» **Passage shown**
======
UC San Diego

Reading is learned in the presence of an already formed auditory language network. However, unlike auditory language reading is a recent cultural invention made possible by an extensive period of learning. Understanding the relationship of visual language with auditory language is key to understanding the novel human construct of reading. Articulatory motor movements are a potential bridge between the existing auditory language network and the developing visual reading network. Children who vocalize while learning to read and who understand the relationships between letters and sounds learn at a faster and more successful

rate. However, in neuroanatomical models of silent reading the precentral gyrus, associated with articulatory motor movements, is largely omitted.

The first section of the dissertation presents evidence that the precentral gyrus is involved in the dorsal reading route, putatively in grapheme-to-phoneme conversion. Chapter 1 presents evidence from a speeded semantic decision task. Word-level linguistic effects in the Precentral Gyrus and significant early phase-locking activity between the Fusiform and Precetral Gyrus were identified. Chapter 2 presents evidence from a Match/Mismatch task between sequentially presented graphemes and phonemes. Again, the precentral gyrus is implicated as a central hub by the combination of letter-specific effects, Mismatch effects, and significant connectivity with the Fusiform Gyrus. Chapter 3 examines the overlap and separation of Visual and Auditory language using a semantic decision task performed in each sensory modality. We find that while the Visual language processing that was present significantly overlaps with Auditory language processing, only a fraction of the Auditory language network is recruited during Visual language processing.

The second section details methodological advances to aid in the study of language using intracranial iEEG. Chapter 4 details the use of carbon-based electrodes to increase the possible spatial resolution that iEEG can measure while retaining high signal-to-noise ratio. Chapter 5 details a multimedia tablet which was created to facilitate increased data collection on patients without increasing the effort necessary from either patients or staff. By increasing the possible spatial resolution and the possible amount of data collected, these two chapters demonstrate how to build upon the work in the first three chapters.
======
» **Activities**
(A) From the dissertation abstract, list every chapter it mentions, giving each chapter's number and what that chapter is said to present or examine.
(B) Say whether each statement agrees with the dissertation abstract, answering yes or no and quoting the words that decide it: (i) Neuroanatomical models of silent reading give the precentral gyrus a prominent place. (ii) Chapter 3 finds that only part of the auditory language network is recruited during visual language processing. (iii) The multimedia tablet was built to collect more data even though it demands more effort from staff.
======
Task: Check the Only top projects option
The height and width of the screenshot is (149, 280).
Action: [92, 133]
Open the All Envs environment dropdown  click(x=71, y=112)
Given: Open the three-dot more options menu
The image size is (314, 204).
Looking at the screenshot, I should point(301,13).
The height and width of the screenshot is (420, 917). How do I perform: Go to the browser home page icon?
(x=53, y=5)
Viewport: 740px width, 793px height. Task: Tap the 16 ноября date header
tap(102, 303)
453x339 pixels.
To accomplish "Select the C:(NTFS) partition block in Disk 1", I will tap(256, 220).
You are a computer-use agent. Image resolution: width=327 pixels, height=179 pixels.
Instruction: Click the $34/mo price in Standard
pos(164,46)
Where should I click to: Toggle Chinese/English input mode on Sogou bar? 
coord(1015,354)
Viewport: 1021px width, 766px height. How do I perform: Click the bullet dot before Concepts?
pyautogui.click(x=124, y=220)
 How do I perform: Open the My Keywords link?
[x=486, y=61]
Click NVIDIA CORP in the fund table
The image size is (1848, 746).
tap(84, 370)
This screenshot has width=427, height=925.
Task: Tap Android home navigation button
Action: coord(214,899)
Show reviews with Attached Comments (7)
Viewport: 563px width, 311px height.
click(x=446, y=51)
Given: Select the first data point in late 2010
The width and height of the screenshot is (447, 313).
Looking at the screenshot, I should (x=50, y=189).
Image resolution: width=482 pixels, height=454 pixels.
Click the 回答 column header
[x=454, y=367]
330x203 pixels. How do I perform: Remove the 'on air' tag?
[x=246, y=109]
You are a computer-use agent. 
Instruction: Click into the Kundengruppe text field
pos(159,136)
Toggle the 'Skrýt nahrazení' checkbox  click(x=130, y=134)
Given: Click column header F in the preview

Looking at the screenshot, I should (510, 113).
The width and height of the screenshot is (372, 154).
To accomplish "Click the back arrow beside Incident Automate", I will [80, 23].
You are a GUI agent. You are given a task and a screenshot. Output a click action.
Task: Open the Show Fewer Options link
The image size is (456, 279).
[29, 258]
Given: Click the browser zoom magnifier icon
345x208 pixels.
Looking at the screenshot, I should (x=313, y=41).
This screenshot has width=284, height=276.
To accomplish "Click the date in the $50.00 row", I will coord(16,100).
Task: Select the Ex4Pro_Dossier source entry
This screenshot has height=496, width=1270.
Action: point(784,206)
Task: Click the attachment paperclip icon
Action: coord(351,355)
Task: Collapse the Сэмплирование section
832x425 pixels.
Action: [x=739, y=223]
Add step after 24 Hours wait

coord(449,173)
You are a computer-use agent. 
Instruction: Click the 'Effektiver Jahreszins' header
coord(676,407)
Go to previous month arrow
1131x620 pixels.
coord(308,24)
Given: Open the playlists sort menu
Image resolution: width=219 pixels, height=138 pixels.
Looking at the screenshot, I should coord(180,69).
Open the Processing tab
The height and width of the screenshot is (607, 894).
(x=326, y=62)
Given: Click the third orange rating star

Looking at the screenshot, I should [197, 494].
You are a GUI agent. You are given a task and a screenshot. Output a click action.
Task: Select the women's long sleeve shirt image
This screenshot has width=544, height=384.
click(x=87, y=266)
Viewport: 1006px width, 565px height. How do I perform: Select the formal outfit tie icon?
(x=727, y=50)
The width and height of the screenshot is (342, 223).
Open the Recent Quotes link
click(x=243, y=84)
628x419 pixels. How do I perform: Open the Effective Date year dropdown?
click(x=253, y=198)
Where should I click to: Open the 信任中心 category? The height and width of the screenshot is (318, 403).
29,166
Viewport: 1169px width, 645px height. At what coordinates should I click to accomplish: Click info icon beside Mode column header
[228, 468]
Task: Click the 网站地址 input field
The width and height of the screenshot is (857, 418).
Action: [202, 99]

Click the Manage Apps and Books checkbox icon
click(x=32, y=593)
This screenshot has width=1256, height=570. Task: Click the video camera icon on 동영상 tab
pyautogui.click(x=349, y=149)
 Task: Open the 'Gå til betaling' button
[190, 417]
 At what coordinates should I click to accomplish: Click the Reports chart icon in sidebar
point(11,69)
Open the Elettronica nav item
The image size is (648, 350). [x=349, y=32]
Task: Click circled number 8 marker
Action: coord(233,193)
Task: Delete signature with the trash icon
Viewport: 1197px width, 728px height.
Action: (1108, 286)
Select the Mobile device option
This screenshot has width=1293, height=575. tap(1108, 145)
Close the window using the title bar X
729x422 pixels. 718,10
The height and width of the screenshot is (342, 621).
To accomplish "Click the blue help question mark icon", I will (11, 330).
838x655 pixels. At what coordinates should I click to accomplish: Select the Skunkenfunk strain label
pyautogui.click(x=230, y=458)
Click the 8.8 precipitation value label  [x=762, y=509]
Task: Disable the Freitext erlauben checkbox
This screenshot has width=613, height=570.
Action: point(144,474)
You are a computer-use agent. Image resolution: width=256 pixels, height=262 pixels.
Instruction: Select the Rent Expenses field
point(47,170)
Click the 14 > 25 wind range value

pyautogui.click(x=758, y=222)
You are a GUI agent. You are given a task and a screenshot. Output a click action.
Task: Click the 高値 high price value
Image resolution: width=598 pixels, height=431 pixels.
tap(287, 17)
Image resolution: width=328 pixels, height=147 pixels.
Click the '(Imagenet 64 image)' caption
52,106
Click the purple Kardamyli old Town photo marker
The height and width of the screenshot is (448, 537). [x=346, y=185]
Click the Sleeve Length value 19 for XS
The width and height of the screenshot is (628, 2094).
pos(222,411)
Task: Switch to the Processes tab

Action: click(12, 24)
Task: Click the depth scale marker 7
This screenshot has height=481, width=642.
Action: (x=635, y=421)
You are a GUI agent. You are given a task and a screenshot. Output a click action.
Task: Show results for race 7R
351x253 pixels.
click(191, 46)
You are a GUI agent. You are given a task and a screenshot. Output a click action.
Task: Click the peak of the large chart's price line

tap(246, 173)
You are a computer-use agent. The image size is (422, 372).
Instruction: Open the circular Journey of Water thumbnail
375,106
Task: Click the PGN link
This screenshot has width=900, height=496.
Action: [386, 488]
======
» **Results for each task**
(A)
Chapter 1: evidence from a speeded semantic decision task
Chapter 2: evidence from a Match/Mismatch task between sequentially presented graphemes and phonemes
Chapter 3: the overlap and separation of Visual and Auditory language, using a semantic decision task performed in each sensory modality
Chapter 4: the use of carbon-based electrodes to increase the possible spatial resolution that iEEG can measure while retaining high signal-to-noise ratio
Chapter 5: a multimedia tablet created to facilitate increased data collection on patients without increasing the effort necessary from either patients or staff

(B)
(i) No: "in neuroanatomical models of silent reading the precentral gyrus, associated with articulatory motor movements, is largely omitted."
(ii) Yes: "only a fraction of the Auditory language network is recruited during Visual language processing."
(iii) No: "without increasing the effort necessary from either patients or staff."